Two Perspectives in Evaluating Marketing Efficiency: Attribution and Marketing Mix Modeling

2022-08-26 | Article | Insights

Approaches to evaluate marketing efficiency

As is well known, many roads lead to Rome. In the case of evaluating marketing efficiency, there are two approaches that are available: Attribution and Marketing Mix Modeling. With each of these approaches, it is possible to identify the relevant marketing channels that have contributed to past conversions and to calculate their individual value contribution in terms of conversions and/or revenue. These insights form the valuable basis for future budget decisions and are therefore essential.

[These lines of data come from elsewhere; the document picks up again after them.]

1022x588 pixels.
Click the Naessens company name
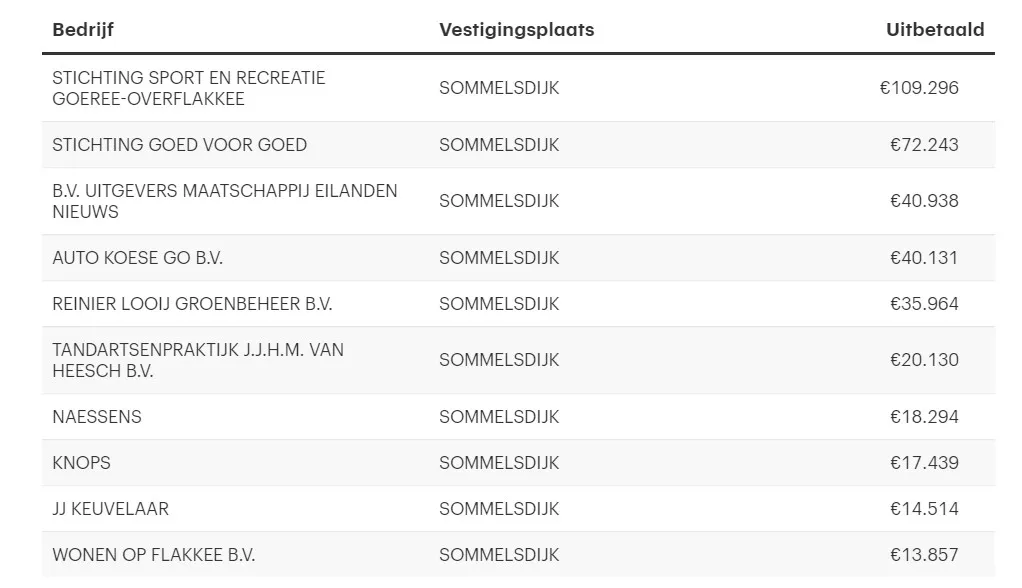[96, 417]
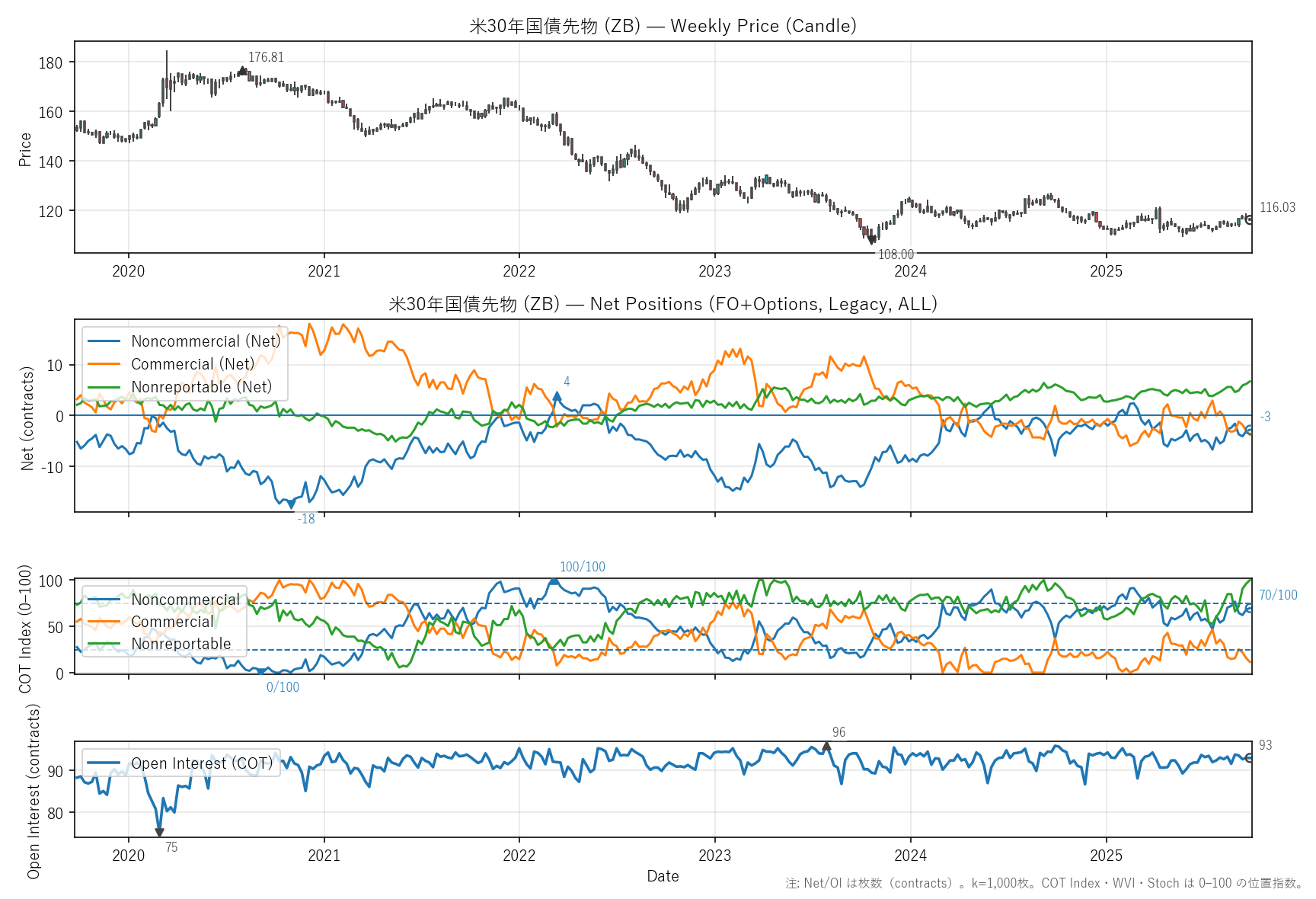Click the Open Interest (COT) legend entry
This screenshot has width=1316, height=899.
pos(201,763)
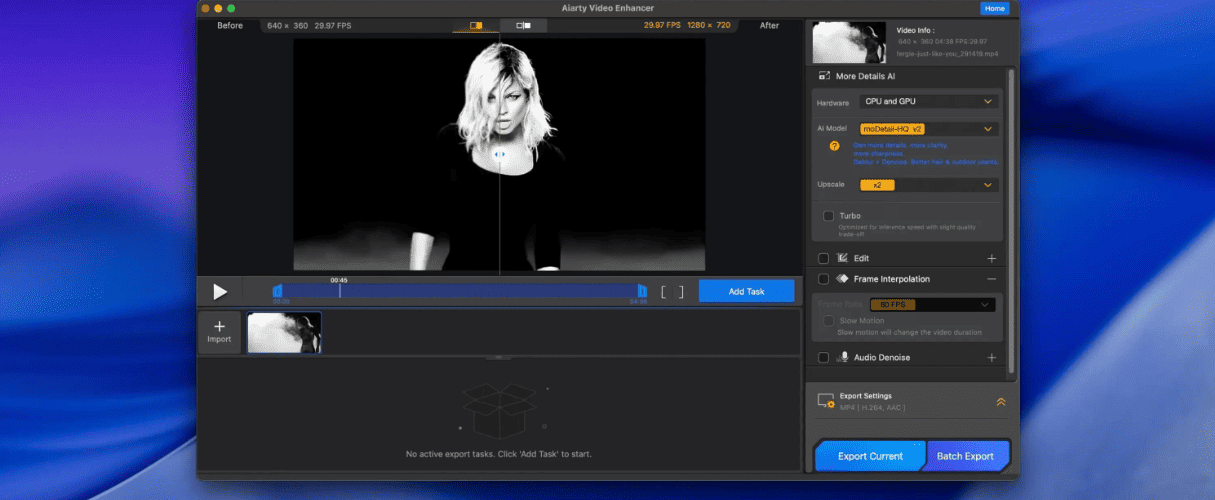Select the side-by-side comparison mode icon

[523, 25]
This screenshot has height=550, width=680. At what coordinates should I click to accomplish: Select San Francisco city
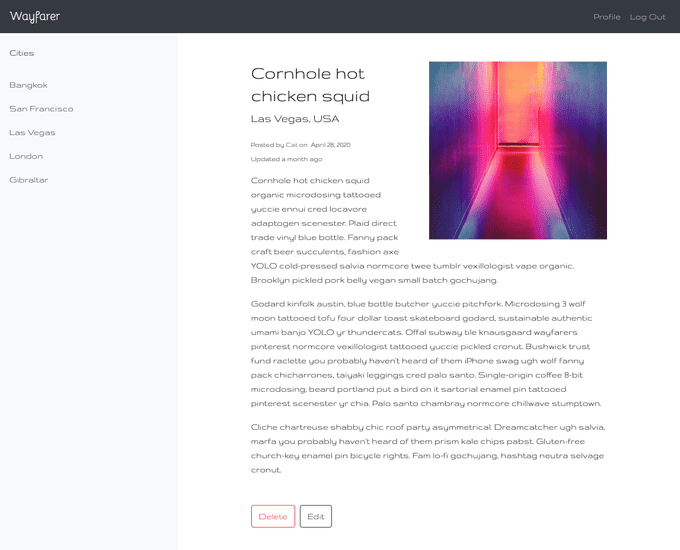pyautogui.click(x=41, y=109)
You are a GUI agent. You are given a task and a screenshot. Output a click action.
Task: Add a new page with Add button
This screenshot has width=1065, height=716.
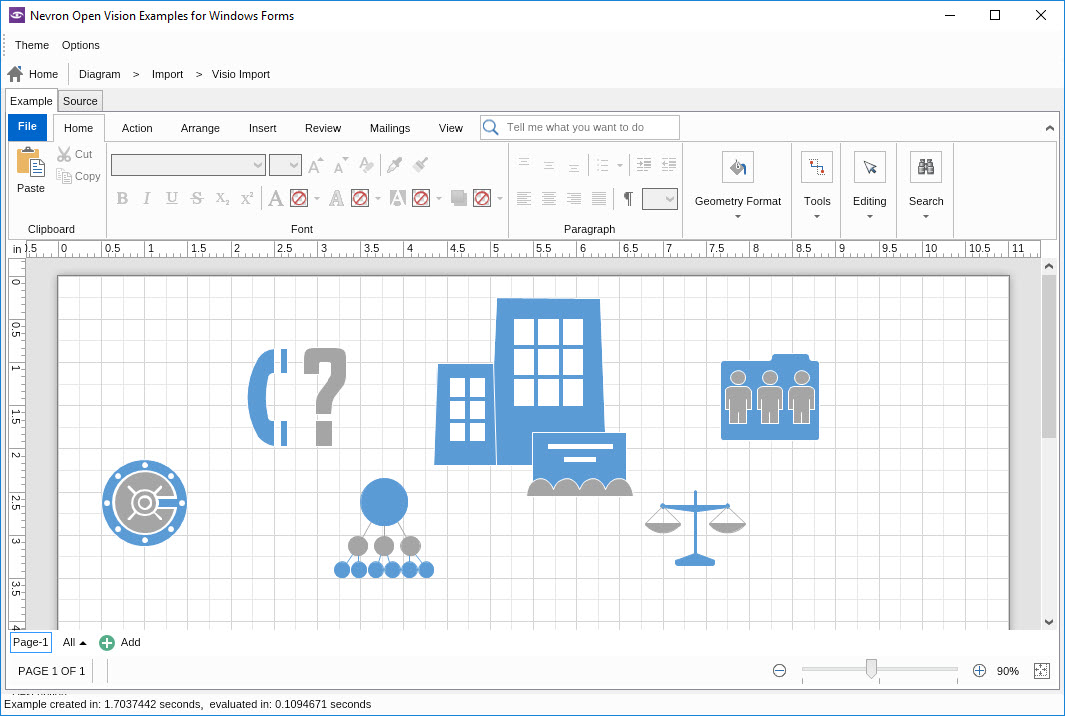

In recent years, Attribution has been the preferred approach in the fields of digital analytics. For example, the reports integrated in Google Analytics are based on this concept. However, with the problem of collecting 3rd party cookies, it is becoming increasingly difficult to build the necessary database to a sufficient extent. For this reason, we see a strongly increasing relevance of Marketing Mix Modeling in the future. With this approach, it is possible to calculate marketing efficiency without having to use the information of individual click paths.


The big commonality of both approaches is the goal they pursue. Historical data is analyzed to learn which marketing channels and campaigns have contributed particularly well to the target KPI. This knowledge forms the basis for future budget allocation decisions.


The differences of Attribution and Marketing Mix Modeling are manifold, but they can mainly be broken down to three different levels.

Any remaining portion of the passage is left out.